Het COA is naarstig op zoek naar meer opvanglocaties. Maar hoe vind je die plekken en wat betekent het als je moet onderhandelen met een partij die regelmatig de hoofdprijs kan vragen?
Deze aflevering in het kort:
⇨ Vastgoedontwikkelaar bij het COA, hoe werkt dat?

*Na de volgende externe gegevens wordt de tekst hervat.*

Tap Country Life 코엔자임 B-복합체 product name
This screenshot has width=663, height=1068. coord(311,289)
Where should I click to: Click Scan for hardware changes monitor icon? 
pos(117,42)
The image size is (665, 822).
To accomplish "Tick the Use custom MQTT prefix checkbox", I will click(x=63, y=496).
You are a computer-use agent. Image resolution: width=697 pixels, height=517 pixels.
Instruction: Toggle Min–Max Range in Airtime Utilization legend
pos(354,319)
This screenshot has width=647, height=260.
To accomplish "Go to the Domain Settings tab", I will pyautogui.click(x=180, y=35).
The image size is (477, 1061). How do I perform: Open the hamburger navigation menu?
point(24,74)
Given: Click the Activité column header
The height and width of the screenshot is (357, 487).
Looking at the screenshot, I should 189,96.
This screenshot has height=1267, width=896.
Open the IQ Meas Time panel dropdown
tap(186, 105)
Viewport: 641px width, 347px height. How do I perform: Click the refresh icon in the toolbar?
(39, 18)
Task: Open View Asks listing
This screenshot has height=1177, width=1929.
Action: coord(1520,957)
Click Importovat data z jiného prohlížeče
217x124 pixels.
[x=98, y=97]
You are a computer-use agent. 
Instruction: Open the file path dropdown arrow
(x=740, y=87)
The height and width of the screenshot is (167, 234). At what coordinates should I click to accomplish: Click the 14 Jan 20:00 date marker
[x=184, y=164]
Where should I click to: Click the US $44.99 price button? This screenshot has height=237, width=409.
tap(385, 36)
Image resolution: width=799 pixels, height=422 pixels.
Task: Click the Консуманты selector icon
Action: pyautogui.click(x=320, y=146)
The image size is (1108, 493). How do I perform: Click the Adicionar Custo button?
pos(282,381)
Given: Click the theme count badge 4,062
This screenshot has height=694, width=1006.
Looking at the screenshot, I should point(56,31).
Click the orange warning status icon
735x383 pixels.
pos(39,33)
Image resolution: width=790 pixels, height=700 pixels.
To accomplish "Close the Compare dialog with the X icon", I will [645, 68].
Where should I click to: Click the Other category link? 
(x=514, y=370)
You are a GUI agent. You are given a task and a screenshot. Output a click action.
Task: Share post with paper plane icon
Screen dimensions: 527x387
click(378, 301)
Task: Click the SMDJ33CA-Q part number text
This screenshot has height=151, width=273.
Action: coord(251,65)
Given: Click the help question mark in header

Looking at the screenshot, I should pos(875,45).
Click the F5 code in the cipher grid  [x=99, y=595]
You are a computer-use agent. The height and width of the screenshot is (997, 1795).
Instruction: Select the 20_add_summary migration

⇨ Minder vakantieparken, meer blijvende locaties
⇨ De EXPO REAL is weer begonnen
Maarten Schaepman werkt als vastgoedregissieur bij het COA. Aan hem de taak om nieuwe locaties te ontwikkelen, zodat de asielketen weer een beetje gaat doorstromen. Zijn afdeling is de laatste twee jaar fors gegroeid, van 15 naar ruim 40 vastgoedontwikkelaars maar liefst. Door de crisis in de opvang is het COA regelmatig aangewezen op noodlocaties, zoals vakantieparken en hotels. Dat blijkt regelmatig peperduur. ‘We staan vaak met de rug tegen de muur en kunnen niet de beste prijs uit de markt onderhandelen’, aldus Schaepman. Om die reden wil de instantie naar meer blijvende locaties.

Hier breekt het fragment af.